Gazeteci Yazar Murat Kışlalı, GÖZLEM’in ülke gündeminin başında gelen olay ve gelişmelerle ilgili sorularını cevapladı.
GÖZLEM – Azerbaycan’dan Türkiye’ye gelmek üzere havalanan ve Gürcistan hava sahasına geçtikten 27 dakika sonra radardan kaybolan TSK’ya ait C-130 tipi kargo uçağı havada kuyruğu ve motoru koparak Azerbaycan sınırına 5 km mesafede düştü. Uçakta bulunan 20 TSK mensubu şehit oldu. Uçağın 1967 yapımı olması nedeniyle kazaya neden olarak başta “metal yorgunluğu” gösterildi. Görüşünüz?

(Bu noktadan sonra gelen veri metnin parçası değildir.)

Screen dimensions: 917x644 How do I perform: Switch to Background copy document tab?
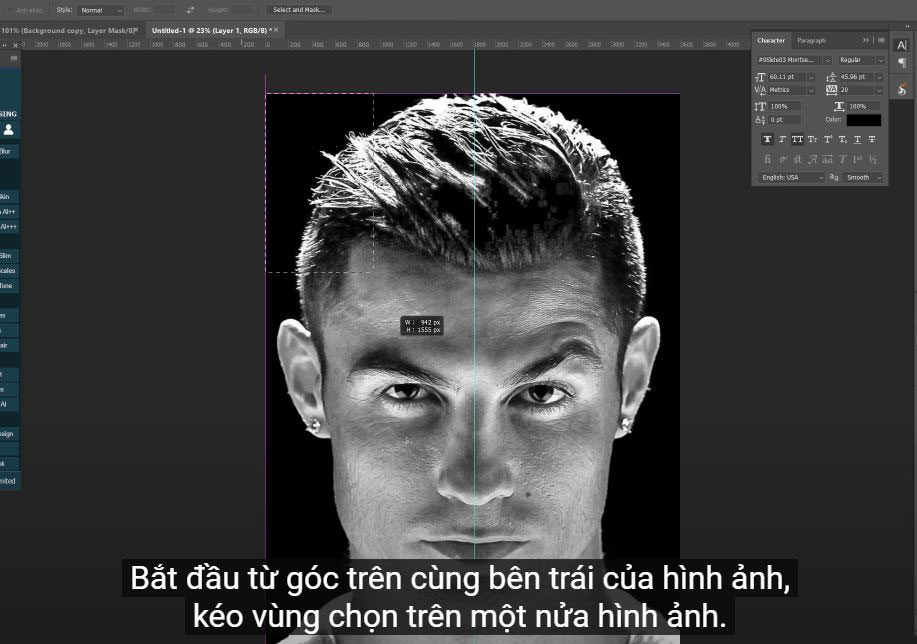pos(69,30)
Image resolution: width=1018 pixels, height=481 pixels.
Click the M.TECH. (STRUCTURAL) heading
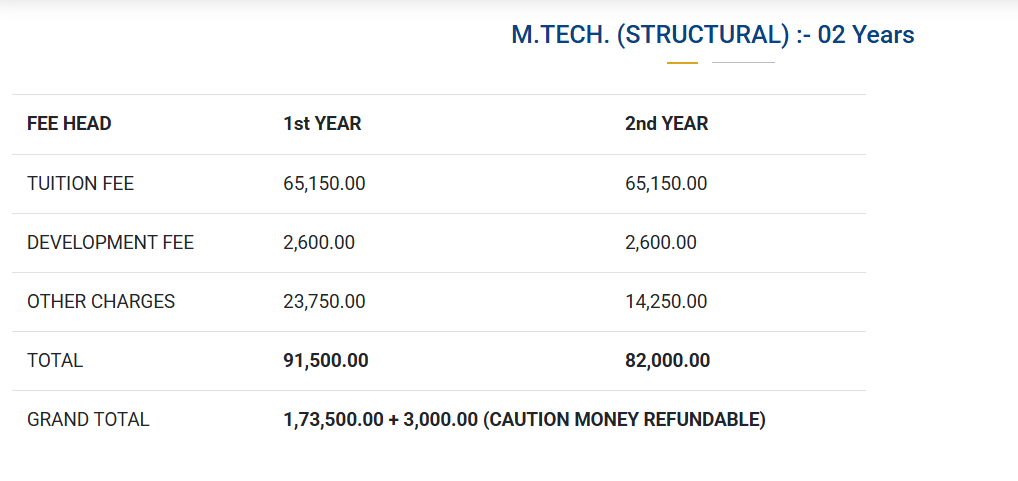click(712, 35)
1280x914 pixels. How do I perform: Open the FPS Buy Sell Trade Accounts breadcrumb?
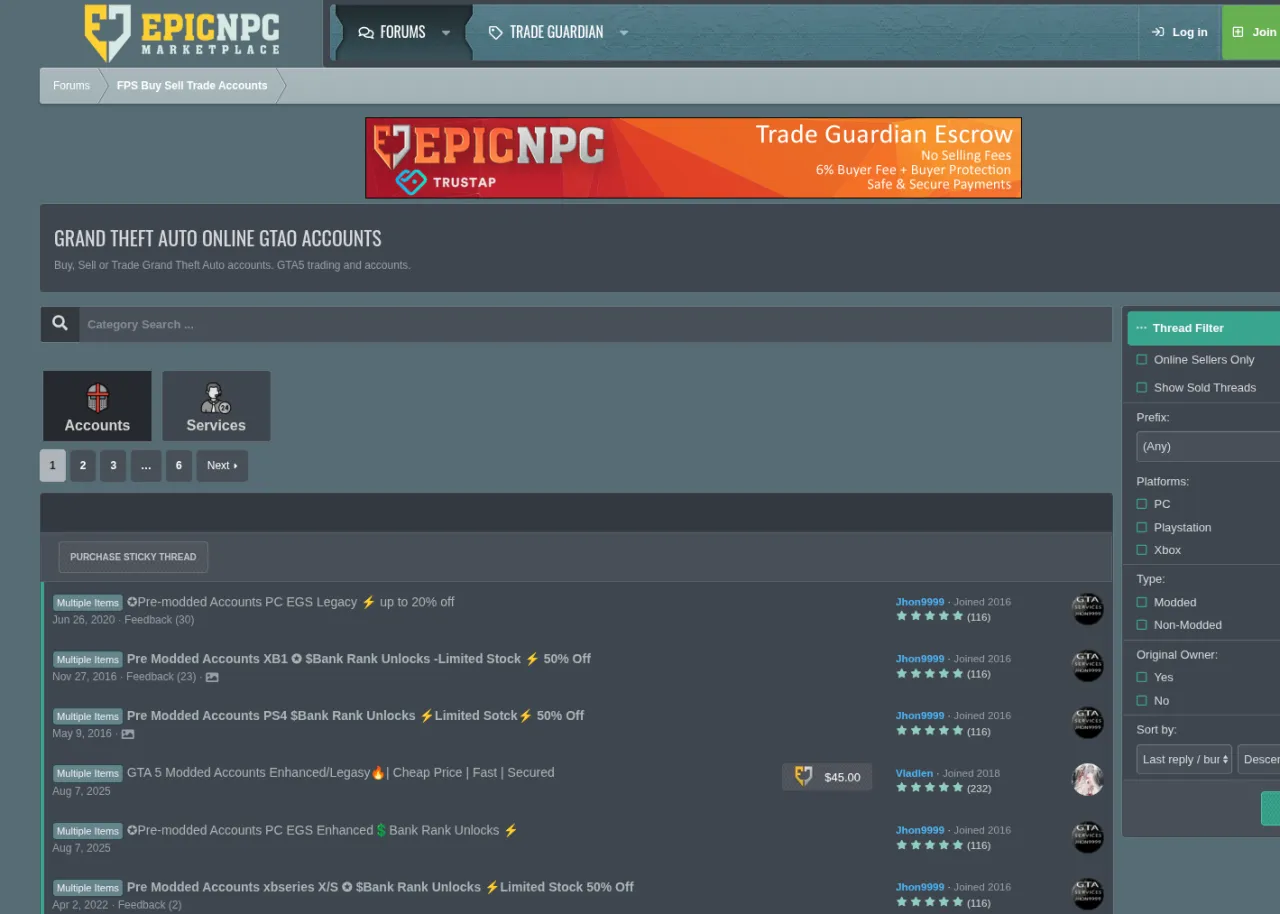pyautogui.click(x=192, y=85)
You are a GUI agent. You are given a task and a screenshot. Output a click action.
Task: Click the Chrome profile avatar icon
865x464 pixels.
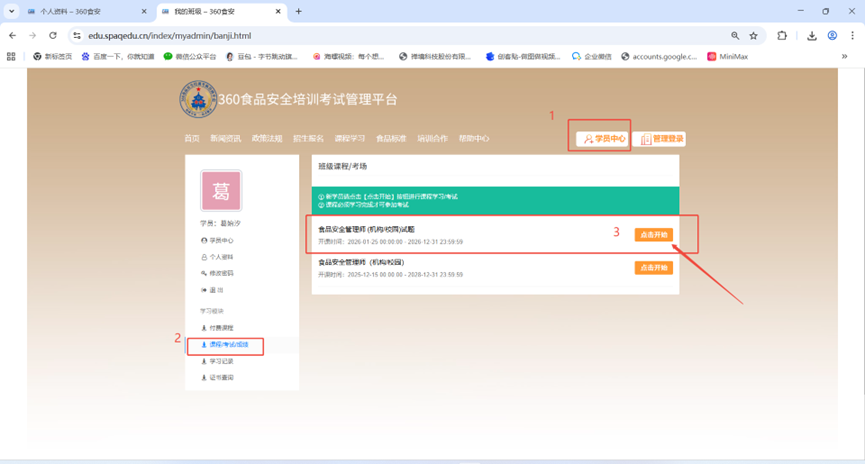832,35
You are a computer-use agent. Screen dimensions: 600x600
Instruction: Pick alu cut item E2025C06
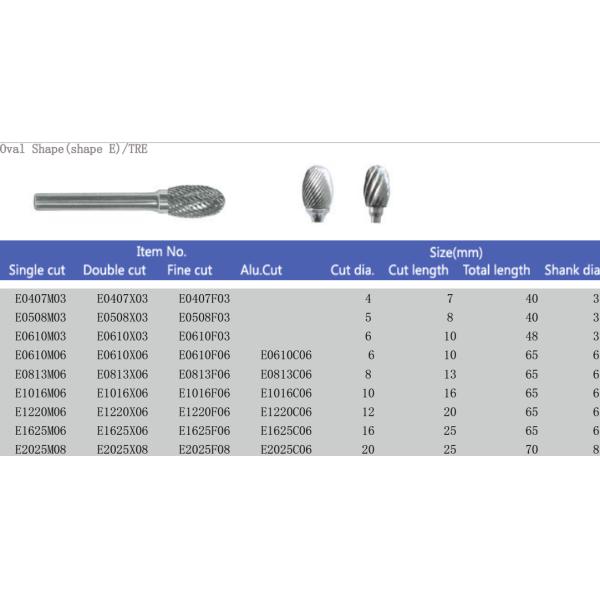click(286, 450)
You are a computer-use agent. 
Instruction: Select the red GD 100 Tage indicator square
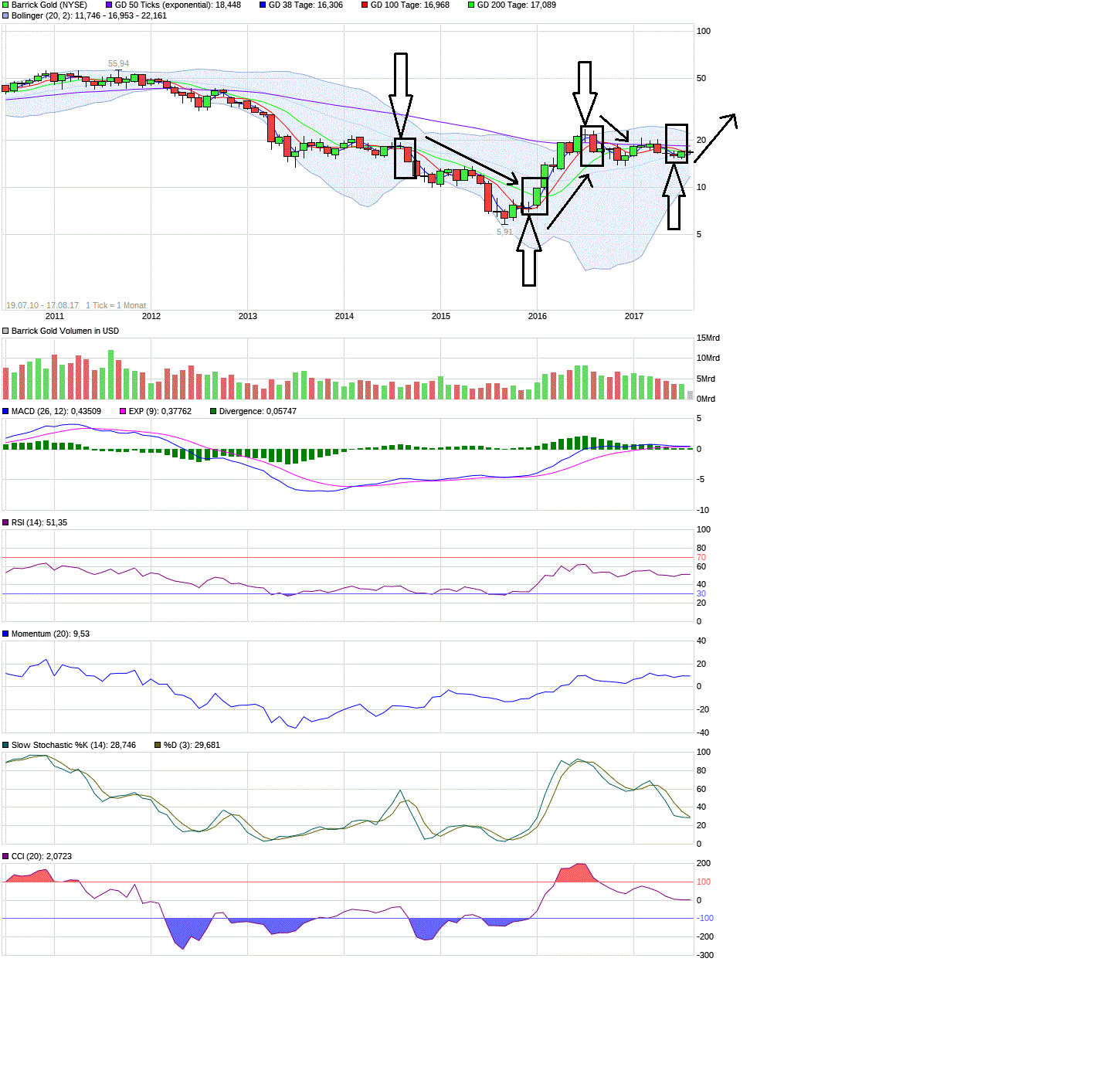pos(363,5)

K – Milli Savunma Bakanlığı da uçağın bakımının 11 Eylül – 12 Ekim tarihlerinde yapıldığını açıkladı. Cumhuriyet’ten Batu Bozkürk’e konuşan savunma analisti Kozan Selçuk Erkan da “Uçaklarda yaşı yılı değil, kullanım saati belirler. Biz düşen uçağı 2012’de Suudi Arabistan’dan aldık. Onlar bu uçakları neredeyse hiç uçurmamıştı, aldığımızda gayet iyi durumdalardı. 2020’de ise bu uçaklar hem elektronik olarak hem de gövde güçlendirmesi olarak büyük bir modernizasyondan geçti” diyor. Erkan bunun da ötesinde
Gürcistan’ın “Uçak herhangi bir acil durum sinyali vermeden radardan kayboldu” açıklamasından ve uçak düşerken ortaya çıkan görüntülerden hareketle (bu düşüş) normal bir uçak kazası gibi gözükmüyor. Uçak çok dağılmış, kokpitin ayrı kuyruğun ayrı kopması çok nadir bir durum.” diyor. Aynı görüşü İngiliz uzmanlar da ileri savunuyor. Nefes’in haberine göre de “Uçağın havadayken parçalanması nedeniyle dışarıdan bir müdahale ihtimali de öne sürüldü. Zira radar kayıtlarında o dakikalarda aynı noktada bir H125 helikopteri de vardı”. Uçağın düşüşünün bu kadar net çekilmesi de ilginç. Uçağın düşürülmesi Türkiye’ye bir misilleme veya mesaj olabilir. İlk olarak akla Ruslar geliyor. Son dönemde Erdoğan’ın Trump ile yakınlığı, bunun da ötesinde 2015’de Rus uçağının düşürülmesi ve 2016’da Rus elçinin Türkiye’de bir konuşma yaparken öldürülmesi akıllarda. Uçağın düşüşüne dönük sağda solda ortaya çıkan küçük ayrıntılar bende ilgili mecralarda “dış etkenin değerlendirildiği” algısını doğuruyor. Ancak hakikaten öyle olmuş olsa bile, bunun açıklanacağını sanmam.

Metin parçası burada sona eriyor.